• **Task instructions**:
1. List every web address given in the Korean genome analysis text.
2. Reproduce the stretch of the Korean genome analysis text from "To compare the" through "body mass index." word for word.

• **Exercise text**:
╔══

Korean Reference Genome(KRG)
detail content area
Korean Genome Analysis
The raw sequences were trimmed by Sickle-quality-based-trimming which is a tool that uses sliding windows along with quality and length thresholds. The human reference genome build 19 (hg19) was downloaded from UCSC ftp server (ftp://hgdownload.cse.ucsc.edu/goldenPath/), and the sequencing reads produced by HiSeqTM 2000 sequencing system were aligned to the hg19 using Burrows-Wheeler Aligner (BWA) at default settings. We specified the quality threshold for read trimming to ensure the high quality reads for alignments. Thereafter, ‘bwa sampe’ was used to generate alignments in the SAM format. PICARD was used to sorting, removing duplicated reads, converting from SAM to BAM format (http://picard.sourceforge.net/). Finally, SNVs and short indels were called by using SAMtools ‘mpileup’ and 'varFilter' command with the –D 1000 option for specifying the coverage depth min/max cutoffs of 3 and 1000, as well as options to disqualify SNPs that are too close to each other.
To compare the allele frequency differences between Korean and other populations, we used the HapMap3 and 1000 Genome population alternative allele frequency downloaded from UCSC genome browser (ftp://hgdownload.cse.ucsc.edu/). Also, functional annotations were conducted by ANNOVAR software (http://www.openbioinformatics.org/annovar/). The genomic locations of the variants were annotated by the gene-based annotation implemented in ANNOVAR. The genomic variant risk to Korean public diseases (diabetes, hypertension, and metabolic syndrome) were analyzed by the PLINK (version 1.07). The association study was conducted by the linear regression analysis with controlling the age, sex, and body mass index.

╚══

• **Data excerpts**:
╔══

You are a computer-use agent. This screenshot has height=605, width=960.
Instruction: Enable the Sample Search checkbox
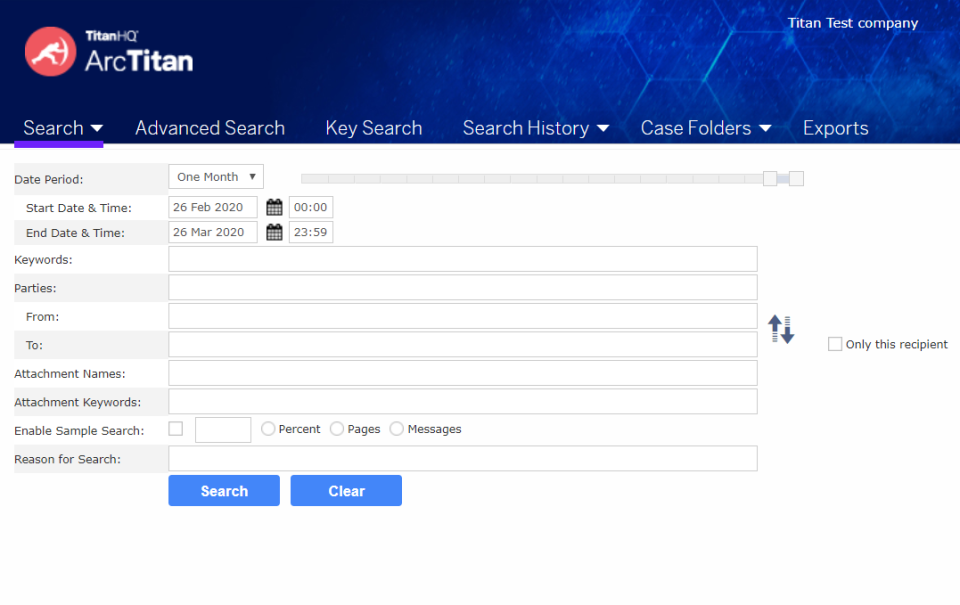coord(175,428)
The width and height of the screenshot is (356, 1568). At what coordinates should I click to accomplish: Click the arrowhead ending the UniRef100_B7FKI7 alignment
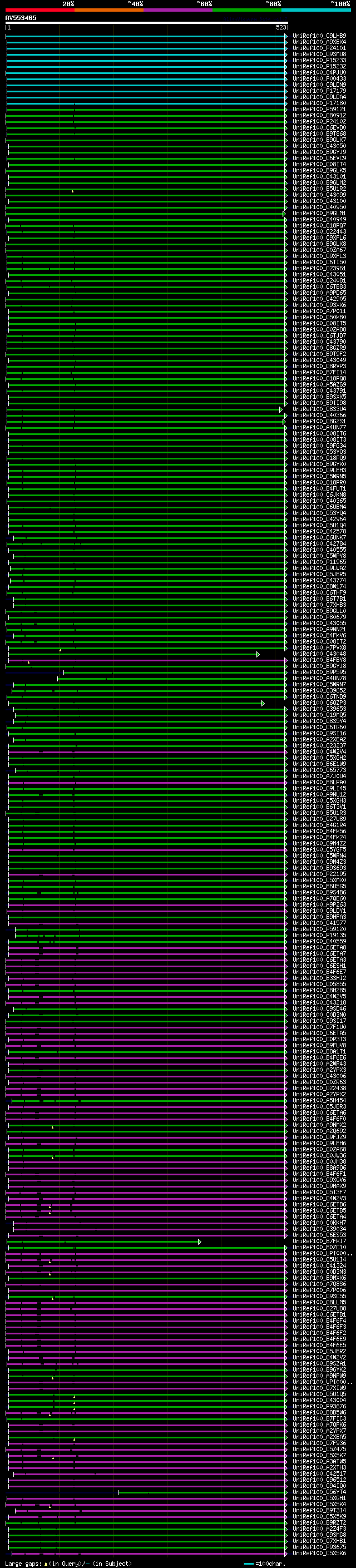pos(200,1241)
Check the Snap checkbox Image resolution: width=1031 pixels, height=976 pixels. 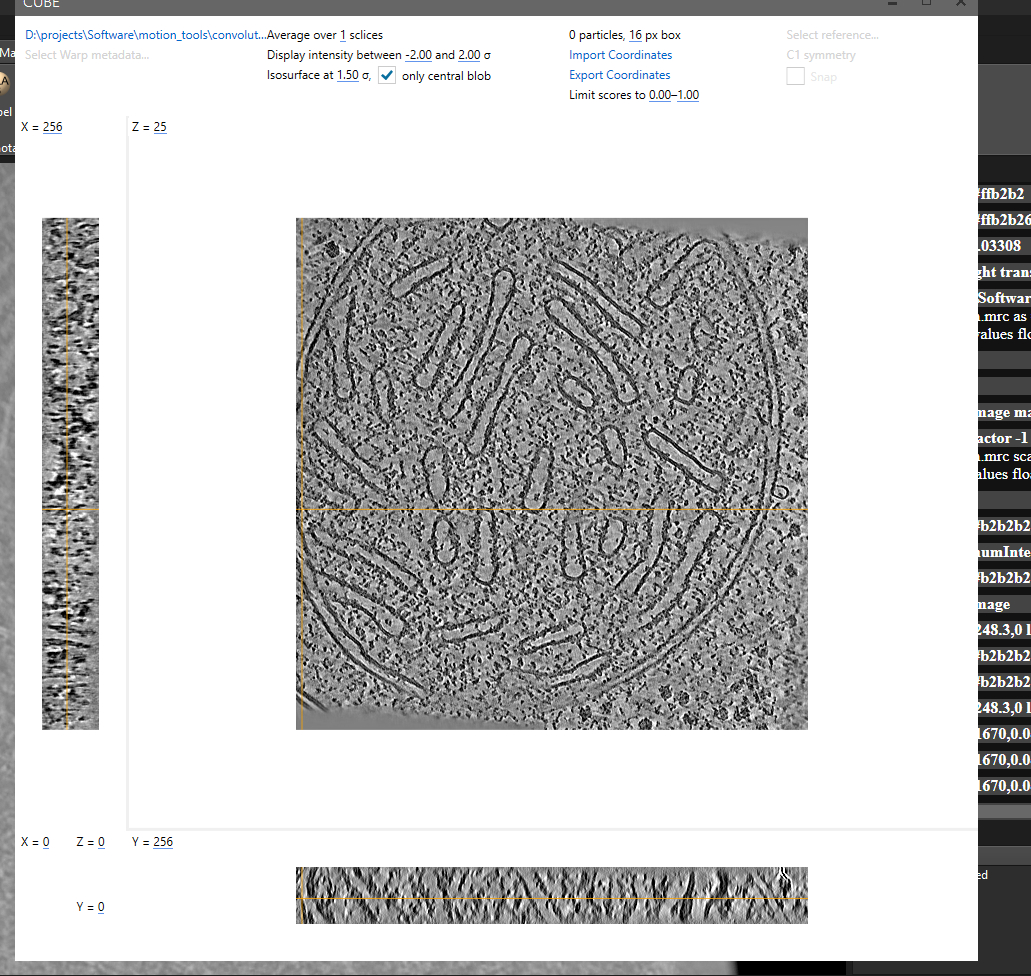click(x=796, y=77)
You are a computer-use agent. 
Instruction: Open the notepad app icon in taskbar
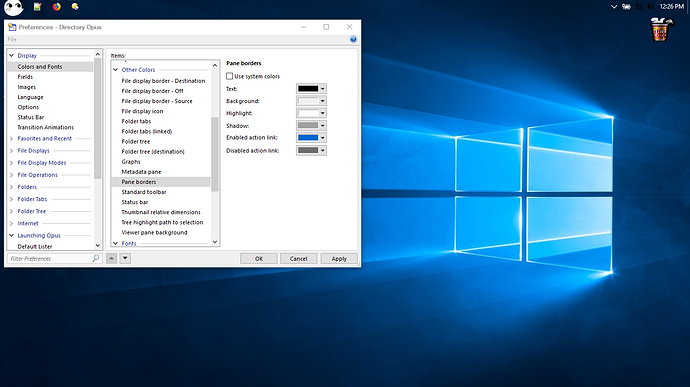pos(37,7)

╚══
╔══

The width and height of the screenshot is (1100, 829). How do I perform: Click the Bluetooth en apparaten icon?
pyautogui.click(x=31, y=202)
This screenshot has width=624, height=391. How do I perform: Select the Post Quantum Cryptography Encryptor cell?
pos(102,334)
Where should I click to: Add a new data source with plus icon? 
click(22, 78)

╚══

• **Responses per task**:
1.
ftp://hgdownload.cse.ucsc.edu/goldenPath/
http://picard.sourceforge.net/
ftp://hgdownload.cse.ucsc.edu/
http://www.openbioinformatics.org/annovar/

2.
To compare the allele frequency differences between Korean and other populations, we used the HapMap3 and 1000 Genome population alternative allele frequency downloaded from UCSC genome browser (ftp://hgdownload.cse.ucsc.edu/). Also, functional annotations were conducted by ANNOVAR software (http://www.openbioinformatics.org/annovar/). The genomic locations of the variants were annotated by the gene-based annotation implemented in ANNOVAR. The genomic variant risk to Korean public diseases (diabetes, hypertension, and metabolic syndrome) were analyzed by the PLINK (version 1.07). The association study was conducted by the linear regression analysis with controlling the age, sex, and body mass index.